Esclusiva

Febbraio 12 2025
Mzia Amaglobeli è il volto della resistenza georgiana

La giornalista, in sciopero della fame dopo l’arresto durante le proteste antigovernative, è diventata il simbolo della libertà di stampa in Georgia

Trenta giorni di sciopero della fame e uno schiaffo alla repressione. La giornalista Mzia Amaglobeli è diventata il simbolo proteste antigovernative in Georgia. È stata arrestata l’11 gennaio 2025 a Batumi durante una manifestazione. Dopo un breve rilascio, uno scontro con il capo della polizia l’ha portata a essere accusata di “attacco a pubblico ufficiale”, un reato che potrebbe costarle fino a sette anni di carcere. Da allora, ha iniziato uno sciopero della fame.

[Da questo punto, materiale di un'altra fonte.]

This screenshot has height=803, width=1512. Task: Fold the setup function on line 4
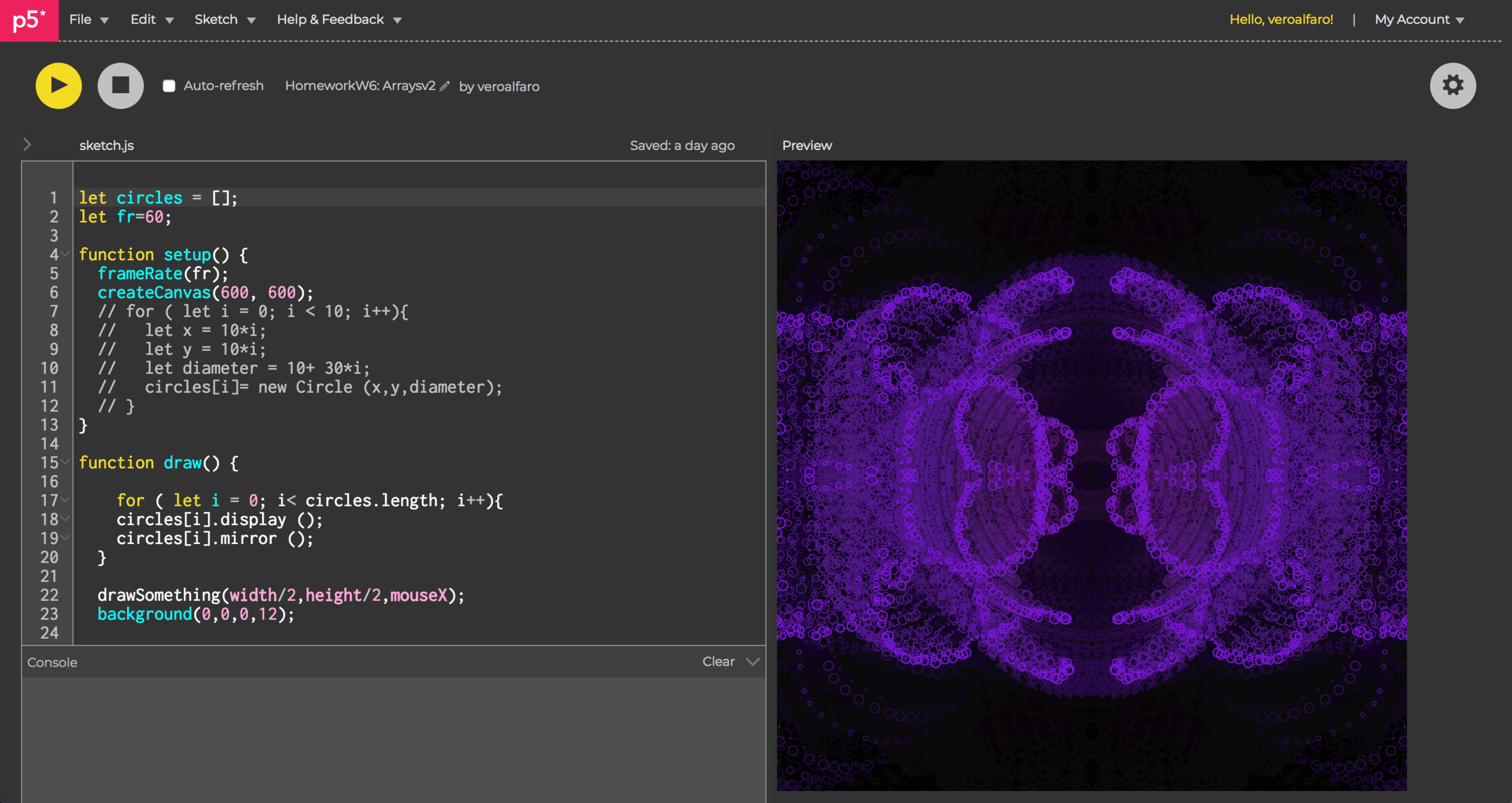pyautogui.click(x=65, y=254)
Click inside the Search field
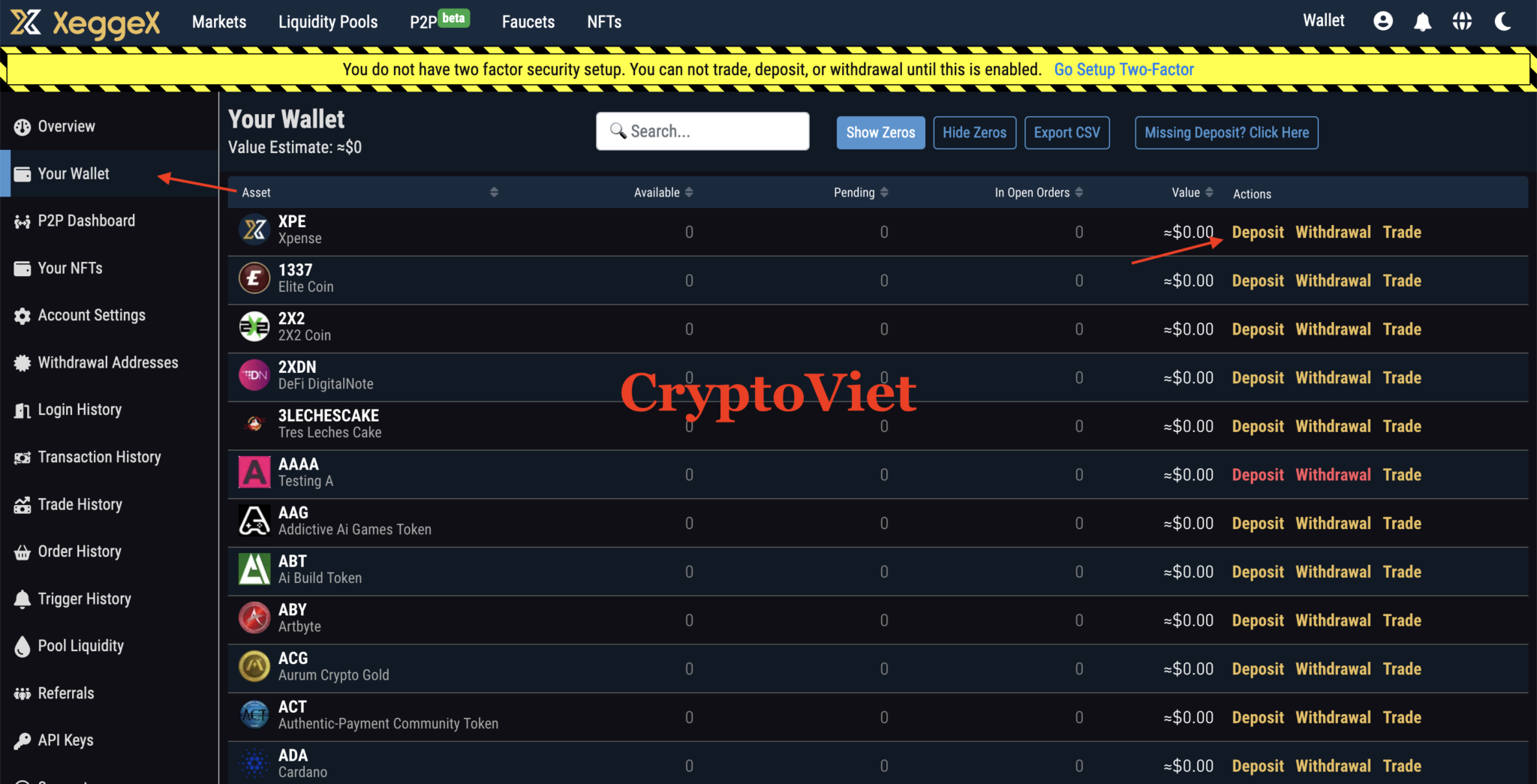 point(702,131)
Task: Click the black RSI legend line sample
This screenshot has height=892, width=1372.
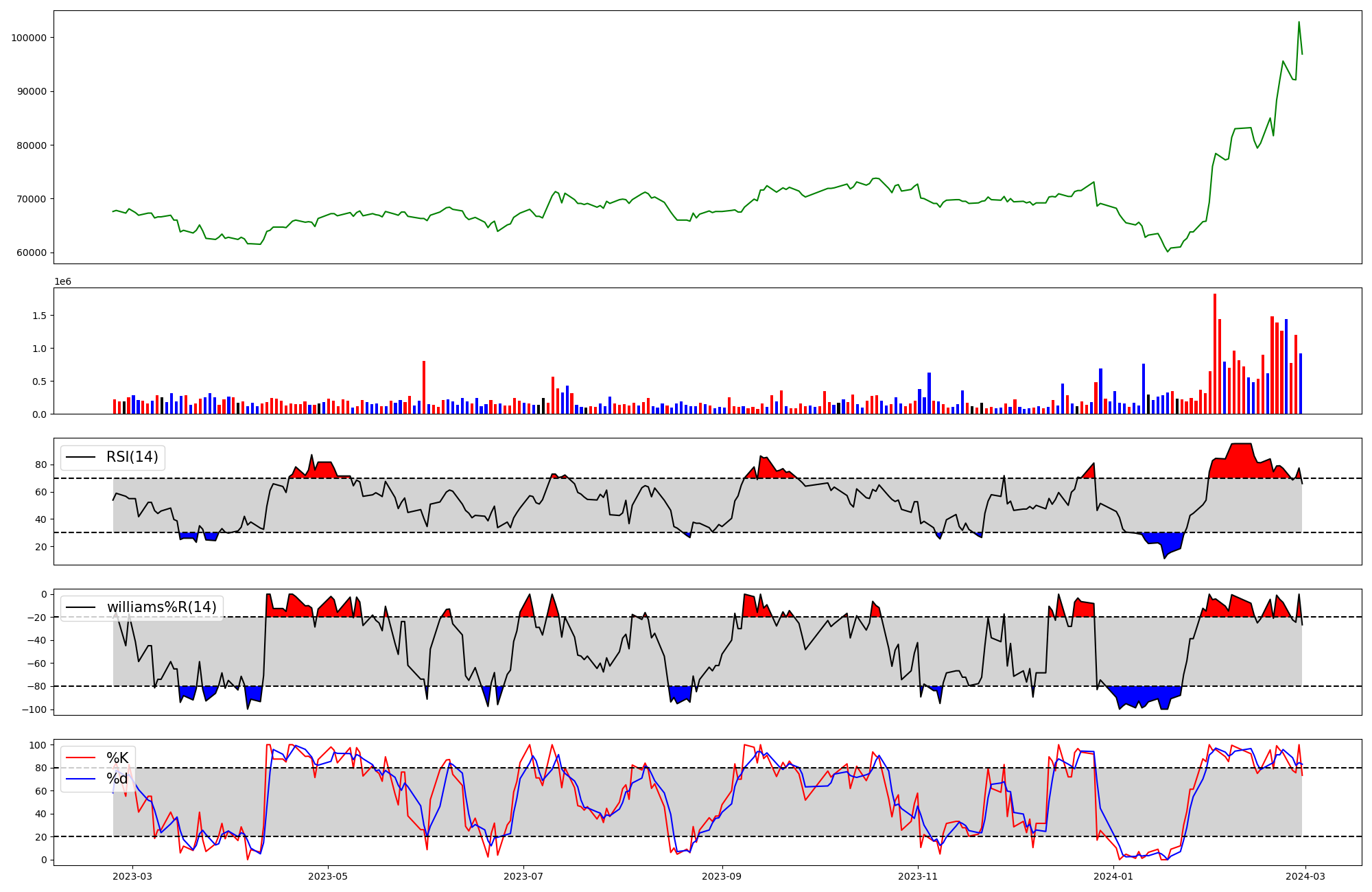Action: tap(80, 457)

Amaglobeli non è una figura pubblica nel senso tradizionale, ma il suo nome è da anni un riferimento nel giornalismo indipendente georgiano. Ha fondato e dirige due testate, Batumelebi e Netgazeti, che negli ultimi anni hanno denunciato con forza le pressioni governative sulla stampa. Soprattutto dopo l’approvazione, nel maggio 2024, della cosiddetta “legge sugli agenti stranieri”, che obbliga i media e le Ong che ricevono più del 20% dei loro ricavi non commerciali dall’estero a registrarsi come entità che “perseguono gli interessi di una potenza straniera”. Per molti, si tratta di una legge modellata sulla legislazione russa usata per soffocare il dissenso. «Siamo stati tra i primi a denunciarla – racconta la giornalista Irma Dimitradze, collega di Amaglobeli – e da allora la pressione su di noi è aumentata».

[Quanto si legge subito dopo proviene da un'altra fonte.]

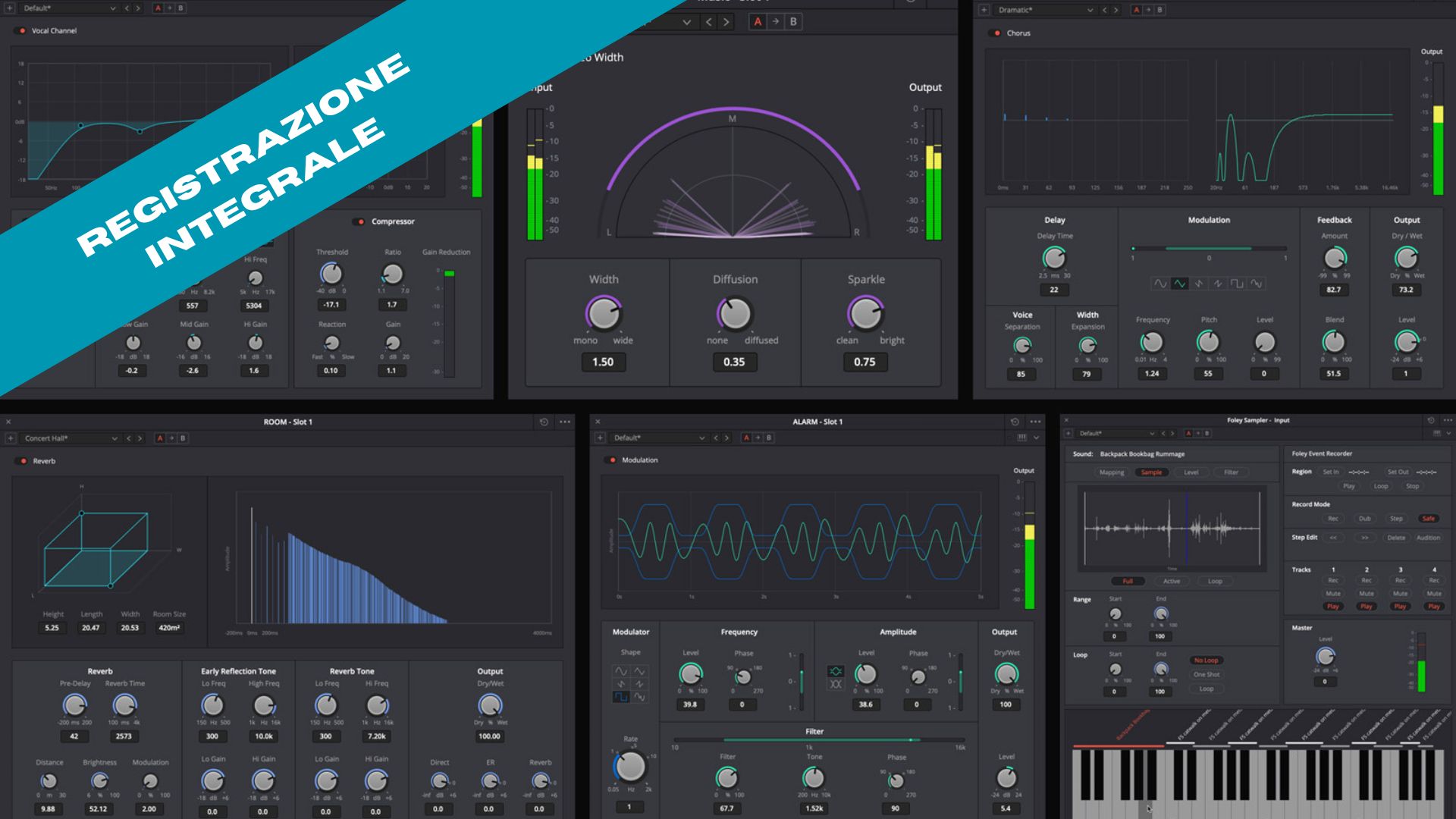Click next preset arrow in Chorus window
The height and width of the screenshot is (819, 1456).
1116,10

L’11 gennaio, le proteste a Batumi erano pacifiche. I manifestanti distribuivano adesivi contro il governo, quando una ragazza ha tentato di attaccarne uno sulla borsa di un poliziotto ed è stata subito arrestata. La tensione è aumentata quando altri manifestanti si sono radunati davanti alla stazione di polizia. Tra loro c’era Mzia Amaglobeli, che ha assistito a nuovi arresti ingiustificati. Per protesta, ha attaccato un volantino su una struttura della stazione di polizia ed è stata immediatamente fermata con metodi violenti.

Rilasciata poco dopo, ha trovato parenti e colleghi ad attenderla. La tensione sembrava allentarsi, ma all’improvviso il capo della polizia Irakli Dgebuadze e alcuni agenti sono usciti dalla stazione e hanno arrestato suo fratello. Ne è nato uno scontro, durante il quale Amaglobeli è stata spinta a terra. Mentre cercava di rialzarsi, con un poliziotto che le teneva una mano sulla spalla, ha colpito Dgebuadze con la mano sinistra. «Un colpo lieve, non pericoloso, e comunque dato con la mano sinistra», raccontano i testimoni.

Quell’azione è bastata per giustificare la sua nuova incarcerazione. Per ore gli avvocati non hanno potuto vederla, la famiglia non sapeva dove fosse, e quando un rappresentante del difensore pubblico è riuscito a entrare, ha scoperto che Amaglobeli aveva subito umiliazioni e violenze. Dgebuadze avrebbe tentato più volte di aggredirla, arrivando a sputarle in faccia e impedendole di bere acqua o andare in bagno. Di fronte a tale trattamento, Amaglobeli ha deciso di iniziare uno sciopero della fame, che continua da più di venti giorni e sta generando una crescente mobilitazione in Georgia.

La repressione della stampa in Georgia non è un fenomeno nuovo, ma il caso di Mzia Amaglobeli ha assunto un significato speciale. «La solidarietà che stiamo vedendo non è solo un gesto di supporto, ma la consapevolezza che chiunque di noi potrebbe essere il prossimo bersaglio», spiega Irma Dimitradze.